***** Extract provided

Optimize Your RDS MySQL To GCP CloudSQL Migration

Bhuvanesh
Searce
Published in
8 min readSep 13, 2020

--

Img credit: Oracle

MySQL replication is one of the simplest replication methods that we ever experienced. We have done so many MySQL migrations across multiple Cloud platforms like AWS, GCP, and Azure. In AWS the MySQL migration to RDS is straight forward. We can use our favorite backup tools such as mysqldump, mydumper, Percona Xtrabackup(only for Aurora), and mysqlpump. Or we can use AWS DMS service to migrate the data. In GCP, we have very limited options in terms of using backup tools. We have to use native mysqldump which is always criticized as a Single Thread process and then all the databases should be dumped into a single backup file. Unfortunately, this approach is a more time taken process while dealing with TeraBytes of data.

**********
***** Data provided

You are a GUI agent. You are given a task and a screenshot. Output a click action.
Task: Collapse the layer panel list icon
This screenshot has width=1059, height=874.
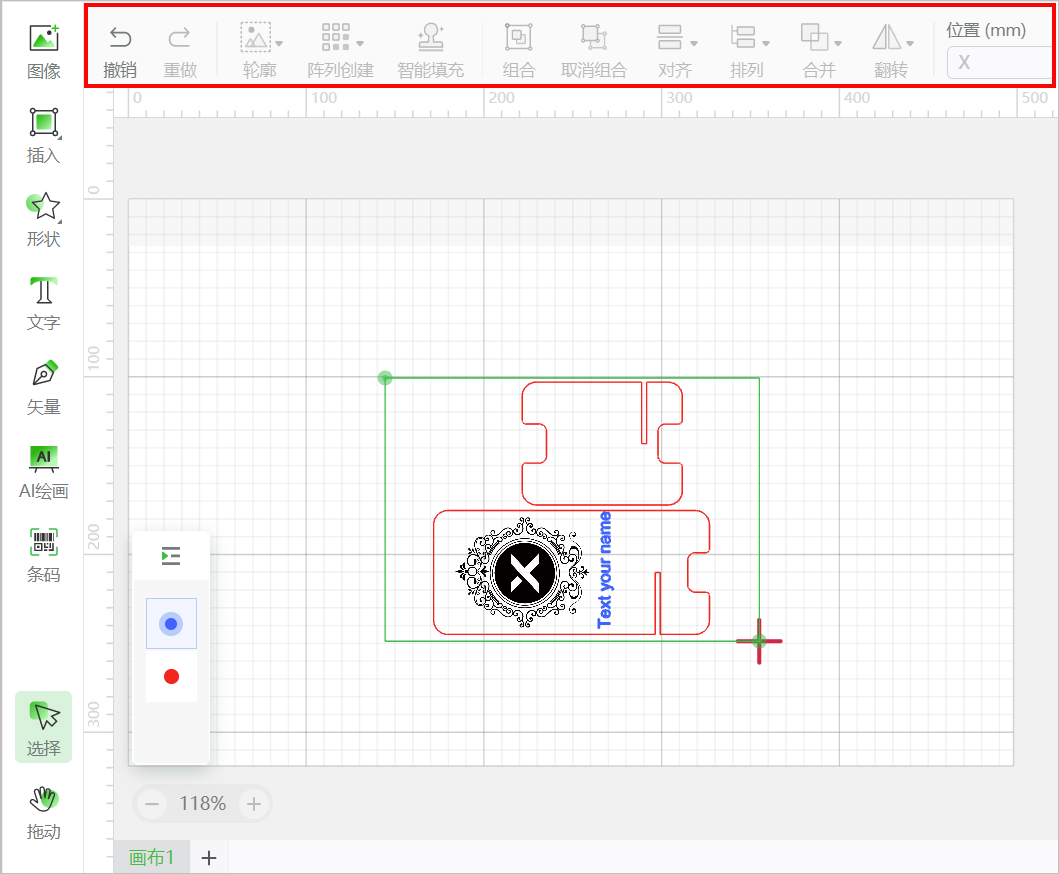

**********

# Exercise requirements
1. In the migration article, which backup tool is noted as usable only for Aurora?
2. Quote the migration article word for word, starting with "Img credit: Oracle" and going on through "TeraBytes of data.".

# Expected results
1. Percona Xtrabackup

2.
Img credit: Oracle

MySQL replication is one of the simplest replication methods that we ever experienced. We have done so many MySQL migrations across multiple Cloud platforms like AWS, GCP, and Azure. In AWS the MySQL migration to RDS is straight forward. We can use our favorite backup tools such as mysqldump, mydumper, Percona Xtrabackup(only for Aurora), and mysqlpump. Or we can use AWS DMS service to migrate the data. In GCP, we have very limited options in terms of using backup tools. We have to use native mysqldump which is always criticized as a Single Thread process and then all the databases should be dumped into a single backup file. Unfortunately, this approach is a more time taken process while dealing with TeraBytes of data.